TASK BRIEF: Write each line exactly as it stands, from the line containing "tweepblogs (1675, 507)" through the end of the data.

:: RECORD EXTRACTS

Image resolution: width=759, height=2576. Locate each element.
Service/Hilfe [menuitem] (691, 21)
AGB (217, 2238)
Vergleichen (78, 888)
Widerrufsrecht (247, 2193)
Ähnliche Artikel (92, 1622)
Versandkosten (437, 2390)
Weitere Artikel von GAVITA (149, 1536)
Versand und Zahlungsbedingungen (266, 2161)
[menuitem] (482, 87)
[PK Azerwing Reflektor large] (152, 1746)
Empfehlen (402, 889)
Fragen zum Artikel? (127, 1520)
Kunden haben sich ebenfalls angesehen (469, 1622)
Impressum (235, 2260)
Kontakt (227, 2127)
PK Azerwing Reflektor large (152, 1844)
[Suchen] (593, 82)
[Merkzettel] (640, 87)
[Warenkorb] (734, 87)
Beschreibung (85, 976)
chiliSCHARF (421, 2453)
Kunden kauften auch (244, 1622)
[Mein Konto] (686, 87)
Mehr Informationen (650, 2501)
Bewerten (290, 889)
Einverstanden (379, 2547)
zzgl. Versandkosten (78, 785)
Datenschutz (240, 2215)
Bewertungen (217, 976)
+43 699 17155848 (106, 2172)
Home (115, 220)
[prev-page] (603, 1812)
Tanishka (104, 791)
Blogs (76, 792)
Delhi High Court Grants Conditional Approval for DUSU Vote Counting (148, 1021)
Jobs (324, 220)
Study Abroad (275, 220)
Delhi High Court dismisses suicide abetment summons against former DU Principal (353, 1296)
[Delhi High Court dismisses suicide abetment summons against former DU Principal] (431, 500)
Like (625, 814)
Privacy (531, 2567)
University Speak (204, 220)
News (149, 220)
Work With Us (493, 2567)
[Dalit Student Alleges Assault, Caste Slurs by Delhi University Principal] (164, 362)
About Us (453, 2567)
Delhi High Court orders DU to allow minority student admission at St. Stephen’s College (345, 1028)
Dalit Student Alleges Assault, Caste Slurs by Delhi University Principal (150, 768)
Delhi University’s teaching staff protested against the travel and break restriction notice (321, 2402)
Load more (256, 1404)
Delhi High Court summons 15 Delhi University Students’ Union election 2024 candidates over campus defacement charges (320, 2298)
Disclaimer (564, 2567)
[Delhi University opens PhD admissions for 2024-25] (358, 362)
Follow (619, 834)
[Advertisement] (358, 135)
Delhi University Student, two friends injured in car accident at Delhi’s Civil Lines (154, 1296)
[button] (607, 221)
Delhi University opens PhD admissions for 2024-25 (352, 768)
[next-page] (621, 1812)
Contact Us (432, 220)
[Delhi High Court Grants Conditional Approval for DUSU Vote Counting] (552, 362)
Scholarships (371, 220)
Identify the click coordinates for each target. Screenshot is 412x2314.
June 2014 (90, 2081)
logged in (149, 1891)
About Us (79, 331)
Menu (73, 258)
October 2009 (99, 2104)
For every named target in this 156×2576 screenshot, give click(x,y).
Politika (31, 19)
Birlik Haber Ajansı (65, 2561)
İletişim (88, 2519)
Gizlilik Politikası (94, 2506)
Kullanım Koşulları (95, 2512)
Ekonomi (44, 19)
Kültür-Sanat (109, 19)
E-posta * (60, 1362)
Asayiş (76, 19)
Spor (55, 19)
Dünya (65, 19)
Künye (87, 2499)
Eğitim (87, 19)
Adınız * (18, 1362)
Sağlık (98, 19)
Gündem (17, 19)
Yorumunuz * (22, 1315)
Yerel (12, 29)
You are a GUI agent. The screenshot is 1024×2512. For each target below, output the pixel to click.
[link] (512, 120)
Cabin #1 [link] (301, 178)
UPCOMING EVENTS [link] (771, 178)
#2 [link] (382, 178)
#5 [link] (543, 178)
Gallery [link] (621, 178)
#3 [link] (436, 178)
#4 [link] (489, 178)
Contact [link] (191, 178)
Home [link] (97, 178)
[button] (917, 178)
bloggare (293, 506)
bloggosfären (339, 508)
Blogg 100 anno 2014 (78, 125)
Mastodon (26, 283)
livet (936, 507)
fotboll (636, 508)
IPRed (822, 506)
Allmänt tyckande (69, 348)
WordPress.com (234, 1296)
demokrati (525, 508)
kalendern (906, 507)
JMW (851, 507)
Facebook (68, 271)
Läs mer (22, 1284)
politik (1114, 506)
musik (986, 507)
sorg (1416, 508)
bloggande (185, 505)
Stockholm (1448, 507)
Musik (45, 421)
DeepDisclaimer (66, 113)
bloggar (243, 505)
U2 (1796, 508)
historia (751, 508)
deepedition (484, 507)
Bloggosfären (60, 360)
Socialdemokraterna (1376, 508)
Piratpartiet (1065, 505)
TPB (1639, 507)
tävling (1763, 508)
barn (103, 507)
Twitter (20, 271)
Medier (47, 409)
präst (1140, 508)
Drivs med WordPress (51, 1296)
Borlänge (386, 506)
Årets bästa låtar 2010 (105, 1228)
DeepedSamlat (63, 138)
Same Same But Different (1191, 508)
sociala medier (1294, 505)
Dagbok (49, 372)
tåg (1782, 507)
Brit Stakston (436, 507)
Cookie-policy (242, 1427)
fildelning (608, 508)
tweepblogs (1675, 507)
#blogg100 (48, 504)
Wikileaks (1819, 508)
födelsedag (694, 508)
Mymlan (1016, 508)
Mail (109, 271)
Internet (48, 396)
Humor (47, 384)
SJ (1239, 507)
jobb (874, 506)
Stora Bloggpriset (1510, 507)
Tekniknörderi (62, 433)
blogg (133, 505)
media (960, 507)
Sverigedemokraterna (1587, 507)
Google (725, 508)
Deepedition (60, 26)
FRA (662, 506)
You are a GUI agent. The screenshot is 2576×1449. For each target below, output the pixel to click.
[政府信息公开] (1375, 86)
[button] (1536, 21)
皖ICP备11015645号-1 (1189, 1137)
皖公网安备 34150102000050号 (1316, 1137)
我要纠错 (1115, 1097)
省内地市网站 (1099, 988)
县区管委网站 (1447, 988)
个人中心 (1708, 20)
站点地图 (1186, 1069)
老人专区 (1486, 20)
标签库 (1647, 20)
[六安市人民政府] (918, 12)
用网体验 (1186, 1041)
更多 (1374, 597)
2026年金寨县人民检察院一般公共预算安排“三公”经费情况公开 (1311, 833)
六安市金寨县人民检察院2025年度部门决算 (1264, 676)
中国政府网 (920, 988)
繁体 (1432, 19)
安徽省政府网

::::

EXPECTED OUTPUT:
tweepblogs (1675, 507)
#blogg100 (48, 504)
Wikileaks (1819, 508)
födelsedag (694, 508)
Mymlan (1016, 508)
Mail (109, 271)
Internet (48, 396)
Humor (47, 384)
SJ (1239, 507)
jobb (874, 506)
Stora Bloggpriset (1510, 507)
Tekniknörderi (62, 433)
blogg (133, 505)
media (960, 507)
Sverigedemokraterna (1587, 507)
Google (725, 508)
Deepedition (60, 26)
FRA (662, 506)
You are a GUI agent. The screenshot is 2576×1449. For each target below, output the pixel to click.
[政府信息公开] (1375, 86)
[button] (1536, 21)
皖ICP备11015645号-1 (1189, 1137)
皖公网安备 34150102000050号 (1316, 1137)
我要纠错 (1115, 1097)
省内地市网站 (1099, 988)
县区管委网站 (1447, 988)
个人中心 (1708, 20)
站点地图 (1186, 1069)
老人专区 (1486, 20)
标签库 (1647, 20)
[六安市人民政府] (918, 12)
用网体验 (1186, 1041)
更多 (1374, 597)
2026年金寨县人民检察院一般公共预算安排“三公”经费情况公开 (1311, 833)
六安市金寨县人民检察院2025年度部门决算 (1264, 676)
中国政府网 (920, 988)
繁体 (1432, 19)
安徽省政府网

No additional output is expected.